### TASK INPUT
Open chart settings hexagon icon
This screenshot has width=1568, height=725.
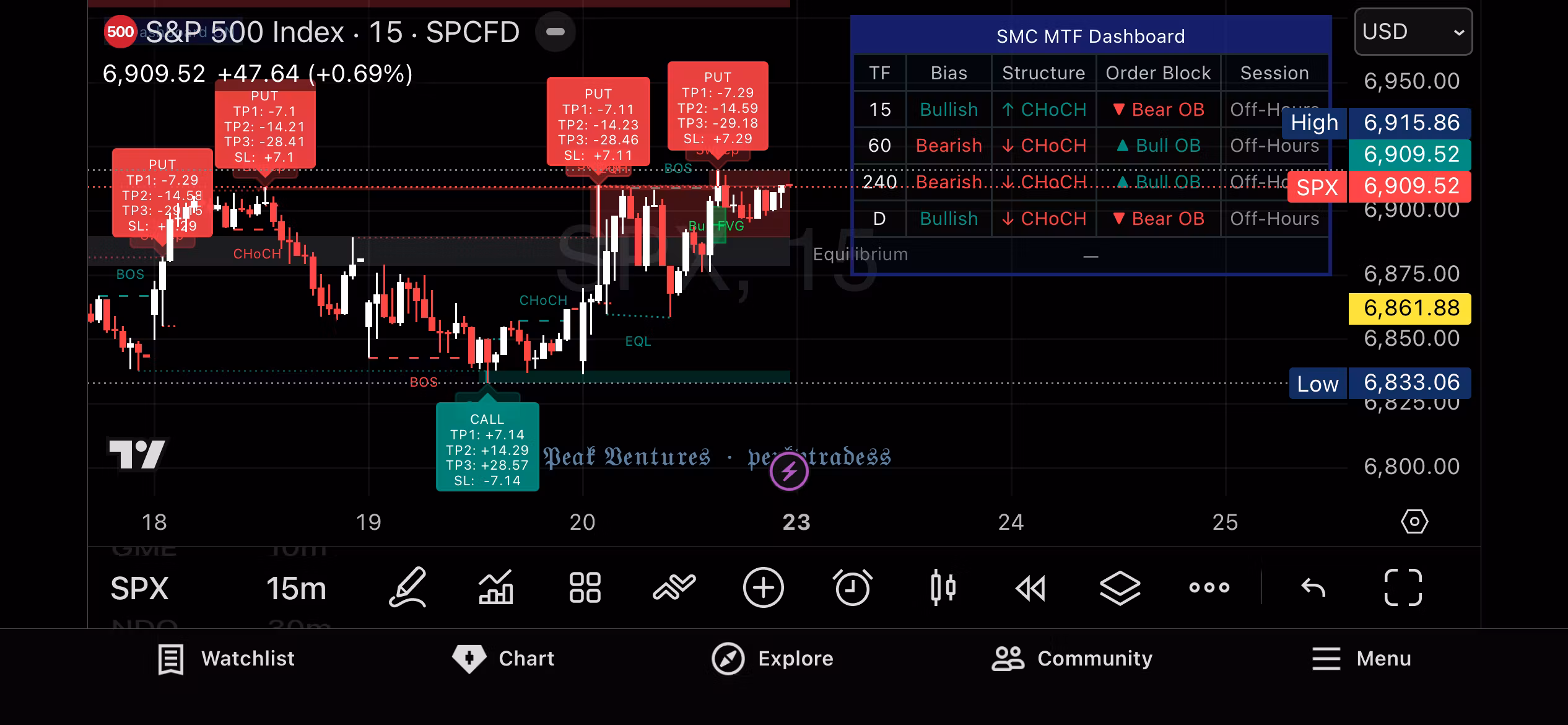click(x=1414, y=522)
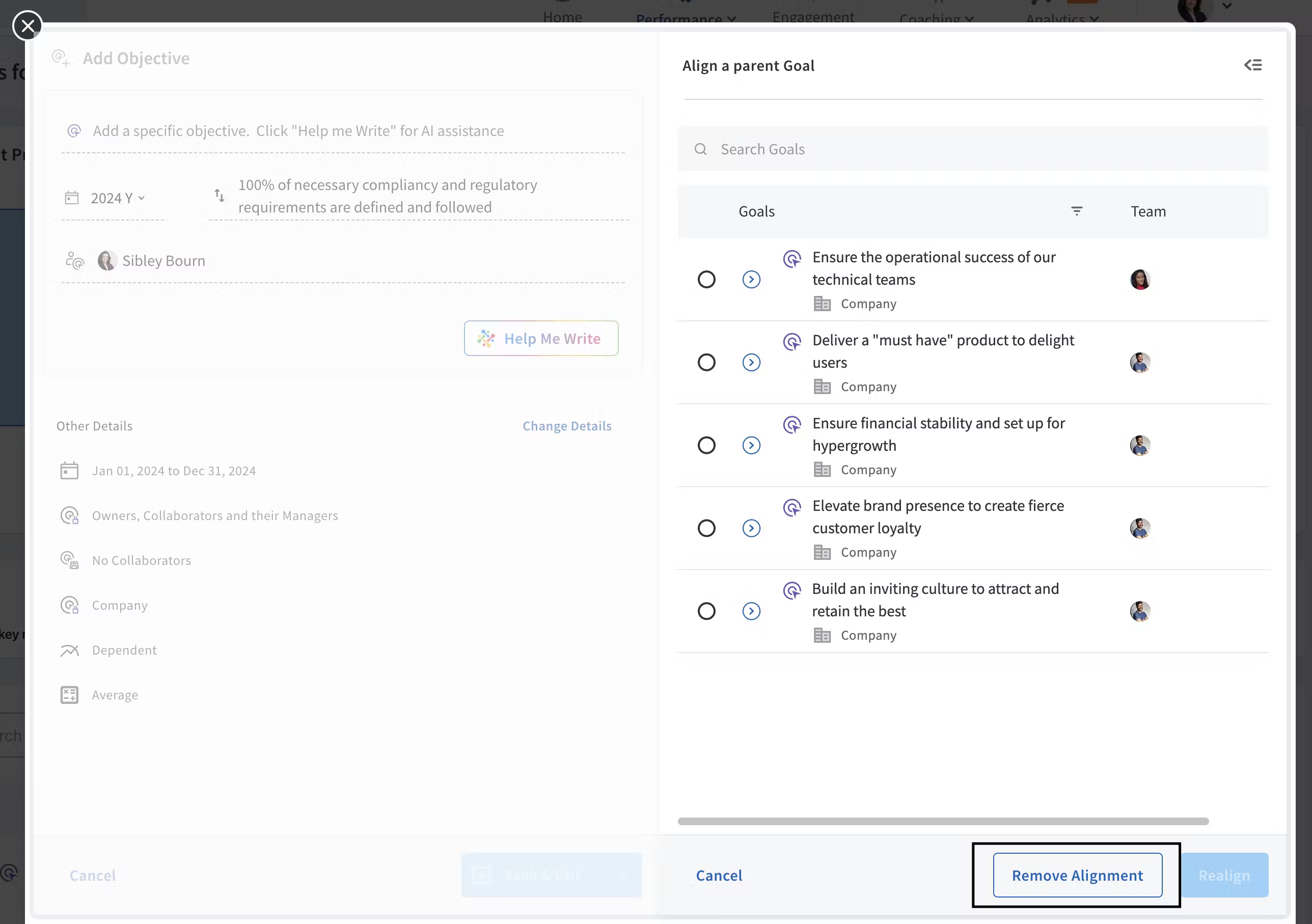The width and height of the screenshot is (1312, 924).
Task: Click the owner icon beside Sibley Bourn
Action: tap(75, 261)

---

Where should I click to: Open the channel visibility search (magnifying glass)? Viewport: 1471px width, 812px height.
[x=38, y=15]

==

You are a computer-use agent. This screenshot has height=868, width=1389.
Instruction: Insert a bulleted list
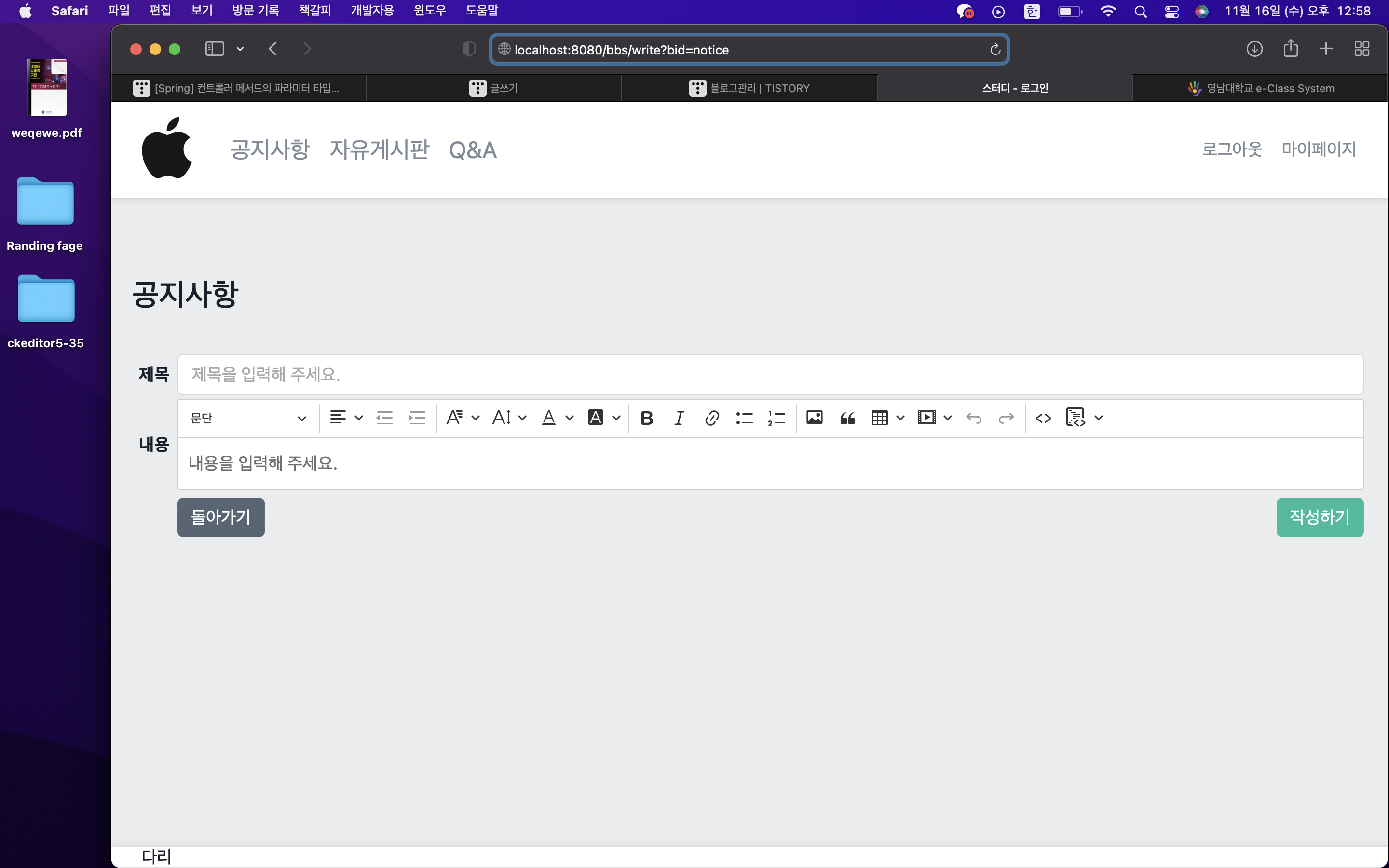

### WHAT TO PRODUCE
Look through the material above and print exactly the lines from the one containing "You are a computer-use" to the one containing "Instruction: Insert a bulleted list", both included, and nothing more.

### EXPECTED OUTPUT
You are a computer-use agent. This screenshot has height=868, width=1389.
Instruction: Insert a bulleted list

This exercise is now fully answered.